Putting gay marriage into perspective

An article in today’s NY Times does a good job of putting the debate on gay marriage into more productive terms, and comes to the same conclusions I do, but gets there by different means.

The writer, Nathaniel Frank, helpfully clarifies that the “for” and “against” sides are talking past each other–the against side pitches its argument in terms of marriage’s social role, the for side in terms of individual rights–and he points out that both aspects are relevant.

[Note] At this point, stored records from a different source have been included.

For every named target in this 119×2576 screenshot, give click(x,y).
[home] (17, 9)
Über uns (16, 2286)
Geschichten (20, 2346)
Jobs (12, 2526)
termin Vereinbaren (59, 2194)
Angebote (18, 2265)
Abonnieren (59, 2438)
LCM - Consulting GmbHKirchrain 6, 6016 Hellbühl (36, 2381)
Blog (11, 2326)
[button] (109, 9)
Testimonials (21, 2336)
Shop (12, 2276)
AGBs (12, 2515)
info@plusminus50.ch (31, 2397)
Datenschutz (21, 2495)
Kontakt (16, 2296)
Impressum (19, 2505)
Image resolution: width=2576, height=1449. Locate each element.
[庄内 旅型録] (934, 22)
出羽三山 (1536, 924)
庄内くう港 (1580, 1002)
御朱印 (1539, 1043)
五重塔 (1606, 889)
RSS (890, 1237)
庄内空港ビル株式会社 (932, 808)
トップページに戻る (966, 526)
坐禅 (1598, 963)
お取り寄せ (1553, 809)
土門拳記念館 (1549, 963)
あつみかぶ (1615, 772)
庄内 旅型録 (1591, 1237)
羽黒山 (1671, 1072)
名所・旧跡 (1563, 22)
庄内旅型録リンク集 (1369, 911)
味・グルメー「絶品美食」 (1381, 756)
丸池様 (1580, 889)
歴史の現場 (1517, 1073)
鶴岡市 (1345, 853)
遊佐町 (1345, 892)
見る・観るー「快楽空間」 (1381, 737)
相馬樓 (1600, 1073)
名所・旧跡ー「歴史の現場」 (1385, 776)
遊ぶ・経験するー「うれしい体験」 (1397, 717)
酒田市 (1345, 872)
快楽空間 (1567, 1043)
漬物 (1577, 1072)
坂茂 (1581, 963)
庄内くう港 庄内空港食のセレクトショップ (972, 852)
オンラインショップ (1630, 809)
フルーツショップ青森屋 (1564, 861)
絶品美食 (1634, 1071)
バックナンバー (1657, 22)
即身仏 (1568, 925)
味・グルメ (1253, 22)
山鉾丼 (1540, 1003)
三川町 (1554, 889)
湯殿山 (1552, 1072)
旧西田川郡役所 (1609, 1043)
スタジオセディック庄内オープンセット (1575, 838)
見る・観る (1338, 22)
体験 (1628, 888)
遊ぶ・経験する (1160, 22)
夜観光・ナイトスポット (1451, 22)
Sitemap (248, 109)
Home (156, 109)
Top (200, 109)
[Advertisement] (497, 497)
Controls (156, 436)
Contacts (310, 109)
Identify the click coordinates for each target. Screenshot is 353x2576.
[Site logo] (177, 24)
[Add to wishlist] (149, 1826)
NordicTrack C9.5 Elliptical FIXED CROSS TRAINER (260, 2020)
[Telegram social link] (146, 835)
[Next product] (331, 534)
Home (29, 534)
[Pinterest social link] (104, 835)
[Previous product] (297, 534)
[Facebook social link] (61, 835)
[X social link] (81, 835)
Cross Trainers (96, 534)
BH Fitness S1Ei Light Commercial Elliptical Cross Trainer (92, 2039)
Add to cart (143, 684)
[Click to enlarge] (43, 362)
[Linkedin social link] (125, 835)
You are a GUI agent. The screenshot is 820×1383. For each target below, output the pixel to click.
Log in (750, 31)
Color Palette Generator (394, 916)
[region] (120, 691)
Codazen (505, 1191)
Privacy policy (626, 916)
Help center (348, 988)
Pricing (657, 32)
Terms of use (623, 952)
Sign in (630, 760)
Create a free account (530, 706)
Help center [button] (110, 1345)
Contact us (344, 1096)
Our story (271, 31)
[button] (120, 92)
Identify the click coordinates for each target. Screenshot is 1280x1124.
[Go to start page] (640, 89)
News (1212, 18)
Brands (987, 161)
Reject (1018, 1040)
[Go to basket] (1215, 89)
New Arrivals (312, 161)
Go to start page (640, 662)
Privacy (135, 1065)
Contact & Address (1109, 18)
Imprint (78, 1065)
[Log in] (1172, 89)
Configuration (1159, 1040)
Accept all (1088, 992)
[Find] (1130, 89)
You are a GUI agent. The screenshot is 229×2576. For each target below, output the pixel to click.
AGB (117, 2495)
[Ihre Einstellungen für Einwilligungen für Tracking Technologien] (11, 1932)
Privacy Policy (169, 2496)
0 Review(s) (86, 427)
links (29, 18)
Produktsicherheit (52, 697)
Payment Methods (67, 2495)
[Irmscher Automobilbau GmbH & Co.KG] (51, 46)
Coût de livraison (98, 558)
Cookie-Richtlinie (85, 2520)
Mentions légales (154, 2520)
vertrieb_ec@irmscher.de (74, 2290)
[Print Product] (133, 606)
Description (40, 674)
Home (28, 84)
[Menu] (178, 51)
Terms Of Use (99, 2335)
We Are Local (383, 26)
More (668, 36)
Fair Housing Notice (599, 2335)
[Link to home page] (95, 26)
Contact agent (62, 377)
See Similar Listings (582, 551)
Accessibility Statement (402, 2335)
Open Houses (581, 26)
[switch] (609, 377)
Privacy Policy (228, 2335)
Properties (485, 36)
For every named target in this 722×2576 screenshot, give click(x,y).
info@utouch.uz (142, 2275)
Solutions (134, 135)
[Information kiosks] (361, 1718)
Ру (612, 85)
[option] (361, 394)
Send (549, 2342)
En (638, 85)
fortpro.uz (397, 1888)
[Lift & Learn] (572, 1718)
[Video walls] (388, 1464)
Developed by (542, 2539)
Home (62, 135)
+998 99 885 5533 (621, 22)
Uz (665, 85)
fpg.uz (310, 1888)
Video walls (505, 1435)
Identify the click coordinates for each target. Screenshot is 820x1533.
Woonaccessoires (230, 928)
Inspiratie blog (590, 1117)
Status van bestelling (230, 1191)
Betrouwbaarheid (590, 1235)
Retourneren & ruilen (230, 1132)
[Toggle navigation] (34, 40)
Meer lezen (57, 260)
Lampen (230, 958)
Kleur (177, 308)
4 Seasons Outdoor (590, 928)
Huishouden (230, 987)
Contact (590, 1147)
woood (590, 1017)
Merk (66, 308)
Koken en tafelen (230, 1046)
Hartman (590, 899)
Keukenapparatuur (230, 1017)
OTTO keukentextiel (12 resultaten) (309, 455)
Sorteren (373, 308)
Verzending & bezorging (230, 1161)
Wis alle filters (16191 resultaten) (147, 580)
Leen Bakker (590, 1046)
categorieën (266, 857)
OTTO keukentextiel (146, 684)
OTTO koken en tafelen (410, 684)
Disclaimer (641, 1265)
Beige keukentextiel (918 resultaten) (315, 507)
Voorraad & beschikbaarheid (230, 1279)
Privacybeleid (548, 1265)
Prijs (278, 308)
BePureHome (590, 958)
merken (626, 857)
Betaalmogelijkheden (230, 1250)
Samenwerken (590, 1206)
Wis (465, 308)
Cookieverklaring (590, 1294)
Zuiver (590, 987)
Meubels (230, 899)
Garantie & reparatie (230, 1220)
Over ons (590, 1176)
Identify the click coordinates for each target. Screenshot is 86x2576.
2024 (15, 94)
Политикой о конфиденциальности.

My main disagreement with Frank is brought into sharpest relief by this paragraph:

The argument is not so much that individual straight couples are threatened by gay marriage, but that the collective rules that define marriage are being undermined. Instead of feeling part of a greater social project that demands respect, people will feel that breaking their vows offends only their spouse, not the whole community. Knowing that their friends and neighbors no longer hold marriage sacred can make it easier for people to wander.

The problem with Frank’s argument here is that he fails to acknowledge that this dread is ultimately rooted in bigotry: if the “greater social project” is somehow debased by gay marriage, it is because some feel that homosexuality is icky, and do not want to be forced to acknowledge the legitimacy of a gay relationship.

For a long time, I was ambivalent about gay marriage: on the one hand, I was inclined to be tolerant, on the other, the idea inspired cognitive dissonance–it didn’t fit my notion of marriage. Then, about ten years ago, the Economist published a cover story (as they are doing again this week) making the case for gay marriage–“Let them wed” the headline read. And I realized that my objections were hollow.

4 thoughts on “Putting gay marriage into perspective”

  1. You know, I think the real answer is for the state to stop “sanctifying” marriages of any sort. The state should issue Civil Union Certificates to couples who seek legal recognition of their relationship. If they also want to get married in a church and have it all sanctified, they can.

    But the compromise solution I keep hearing proposed where one group of people are “married” while another group has a “civil union” smacks of separate-but-equal.

    If we think marriage is so sacred, then it should stay where it belongs — in the church. If we think civil unions are good enough for one group of people, then they’re good enough for everyone.

  2. That’s exactly how I feel, and I suspect that’s where we’re going to end up, sooner or later.

    Either that, or this country will turn into a theocracy.

  3. Adam,

    I would go one step further. I would look for ways to strengthen the churches role in marriage while eliminating the legal bonds of marriage or civil union. It seems with the inordinate amounts of money spent in the legal system to dissolve these marriages after they fail combined with the ‘marriage penalty’ concepts, the legal ramifications of marriage are far more negative than the perceived positives of marriage. To me, I see no reason, if my current marriage were to fail, to ever consider the bonds of marriage again. It costs too much for divorce, it costs more to stay married, and there is no real benifit to the legal acknowledgement of marriage. If marriage were maintained as a religious sacrement and ceremony, both the negative aspects and the choice of what kinds of relationships (gay, straight, polyamorous, etc) that would be sanctified by marriage would be up to the many and varied religious instutions of this country. The only ones hurt by this change would be the lawyers. ;)

    Just thought I would chime in on this.

    Matt

  4. Matt:

    1. Divorce is only expensive if it’s contentious, and if it’s contentious, then I suspect it would be even more expensive if there weren’t a legal framework for working it out. I’ve been through an amicable divorce, and the total legal costs were (I think) less than $400 (split between two people). There were a lot of other costs, of course, but those would have been identical regardless.

    2. The “marriage penalty” is a highly contentious and debatable issue. There’s plenty of evidence that there’s a marriage bonus, in fact.

    3. There are a number of legal ramifications to marriage that we’d be poorer off without. Spouses effectively have power-of-attorney for each other; spouses cannot be forced to testify against each other in court, and so on. A friend’s mom was denied access to her longtime boyfriend when he was hospitalized.

    4. If marriage were made a strictly religious affair, I would be excluded from being married because I am strictly agnostic. Obviously I can’t condone that.